To construct the P. stutzeri SDM-dlldD mutant strains, an internal fragment (322 bp) of the target lldD gene was PCR amplified by using the primers MF and MR, which contain HindIII and BamHI restriction enzyme sites, respectively. The PCR product was cloned into HindIII/BamHI-cut pK18mob, a mobilizable plasmid that does not replicate in Pseudomonas, to form pK18moblldD [44]. To transfer plasmid pK18moblldD into P. stutzeri SDM, a triparental filter mating was performed as previously described by using E. coli DH10B (pK18moblldD) as the donor strain, E. coli HB101 (pRK600) as the helper strain, and P. stutzeri SDM as the recipient strain [44]. P. stutzeri SDM exconjugants harboring the disrupted lldD gene (P. stutzeri SDM-dlldD) were isolated on minimal medium plates containing citrate that was selected for the Pseudomonas recipient cells and kanamycin that was selected for the insertion of the suicide vector after incubation at 30°C for 16 h [44]. The mutant strain was analyzed by PCR to confirm disruption of the target gene (Table S1 and Figure S9).

Complementation of P. stutzeri SDM-dlldD

To achieve complementation of the P. stutzeri SDM-dlldD mutant, the lldD gene of P. stutzeri SDM was amplified by PCR using the primers CF and CR, which contain KpnI and SacI restriction enzyme sites, respectively. The PCR products were cloned into the KpnI/SacI restriction sites (indicated in the primers) of the vector pBSP II SK(–) [41], which contains an IPTG inducible promoter. The recombinant plasmid pBSP II SKlldD was then introduced into the P. stutzeri SDM-dlldD mutant by triparental filter mating [44]. The P. stutzeri SDM-dlldD harboring the plasmid pBSP II SKlldD was isolated on minimal medium plates containing citrate, ampicillin, and kanamycin.

Growth in MSM

To test bacterial growth on solid media, wild-type and mutant strains were first streaked on LB agar medium and grown at 30°C. The next day, cells from single colonies on LB agar medium were picked and streaked onto solid MSM. Solid MSM was supplemented with l-lactate, d-lactate, or pyruvate as the sole carbon source.

To test bacterial growth in liquid medium, cells were first grown in LB medium until log phase, and then diluted with 20 mL of minimal medium containing l-lactate, d-lactate, or pyruvate as the sole carbon source. Cells were then grown at 30°C with shaking. IPTG was added at a final concentration of 1 mM to the minimal media. At various time points, the cell densities (OD620nm) of the cultures were recorded with an Ultrospec™ 2100 pro UV/visible spectrophotometer.

Biochemical assays

The activity of l-iLDH was determined at 30°C in 1 mL of 50 mM Tris-HCl (pH 7.5) and 0.2 mM MTT. The reaction was started by addition of l-lactate, and the rate of MTT reduction was determined by measuring the changes in absorbance at 578 nm [45]. One unit of l-iLDH activity was defined as the amount reducing 1.0 μmol of electron acceptor per minute under the test conditions. Protein concentrations were determined by the Lowry method, with BSA as the standard [46].

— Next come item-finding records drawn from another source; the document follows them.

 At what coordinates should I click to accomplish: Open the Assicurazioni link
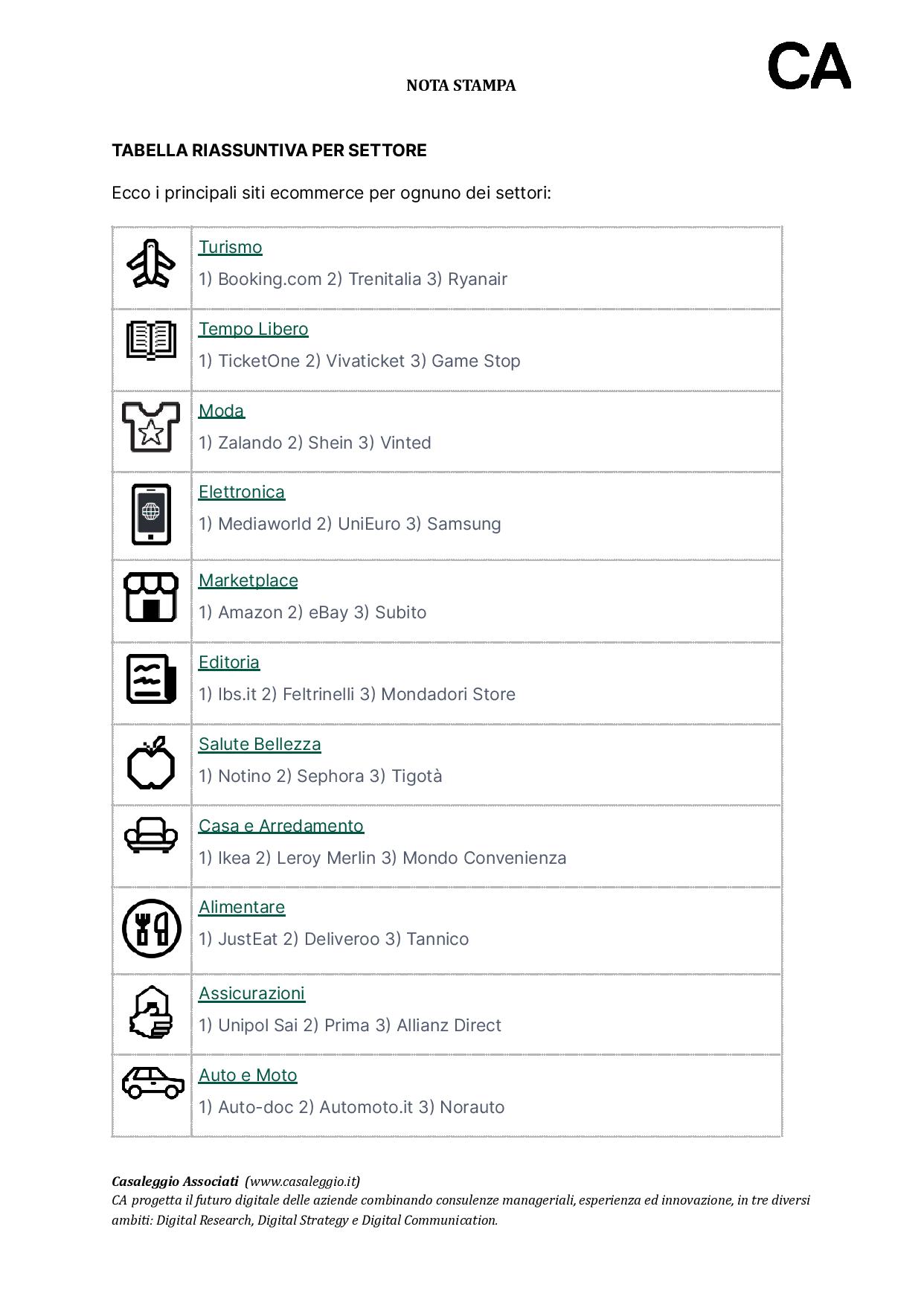click(x=251, y=993)
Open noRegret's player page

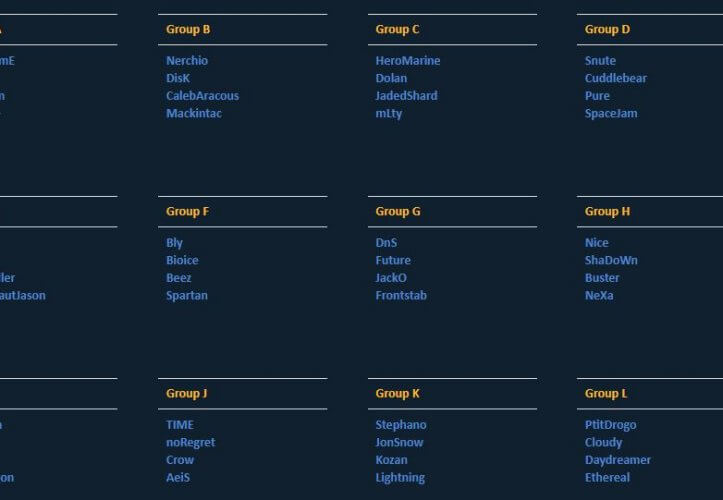[x=190, y=442]
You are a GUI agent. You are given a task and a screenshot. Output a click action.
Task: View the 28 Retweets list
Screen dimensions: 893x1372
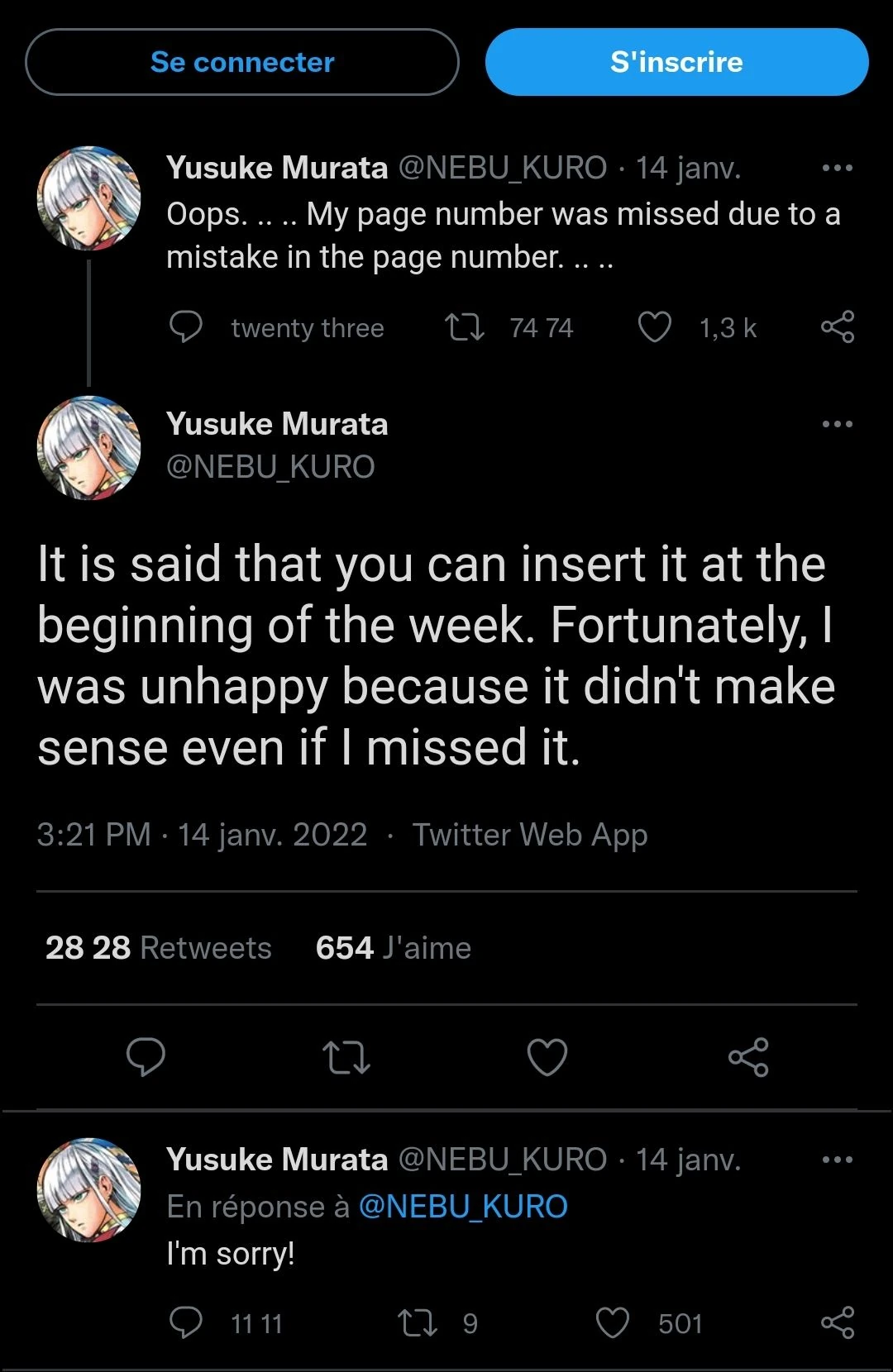[159, 948]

Polyacrylamide gel electrophoresis

SDS-PAGE was performed using a 12.5% polyacrylamide resolving gel and a 4% polyacrylamide stacking gel. Electrophoresis was run at a constant voltage of 80 V when the samples were in the stacking gel. When the dye front reached the resolving gel, the voltage was increased to 120 V. The run was stopped when the dye front was 2–3 mm away from the bottom edge of the gel.

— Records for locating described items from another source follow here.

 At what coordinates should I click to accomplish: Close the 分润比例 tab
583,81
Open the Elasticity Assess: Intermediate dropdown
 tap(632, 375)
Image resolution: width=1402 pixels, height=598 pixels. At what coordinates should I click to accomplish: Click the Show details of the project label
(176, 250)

Nucleotide sequence accession number

The nucleotide sequence of the lldD gene has been deposited in the GenBank nucleotide sequence databases under the accession no. GU373722.

Supporting Information

Figure S1

HPLC analysis of (a) authentic FMN, and (b) the cofactor released from the purified l-iLDH in P. stutzeri SDM. For the identification of the cofactor of l-iLDH, the purified l-iLDH was heated to 100°C for 3 min and then centrifuged at 10,000× g for 10 min to remove denatured protein. Cofactor released from purified protein was analyzed by HPLC (Agilent 1100 series, Hewlett-Packard, USA) using an ODS C18 column (4.6×150 mm, particle size: 5 μm). The eluent was 100 mM ammonium bicarbonate 82–18% methanol. As shown in Figure S1, a compound identical to authentic FMN was produced. Therefore, l-iLDH in P. stutzeri SDM used FMN as the cofactor.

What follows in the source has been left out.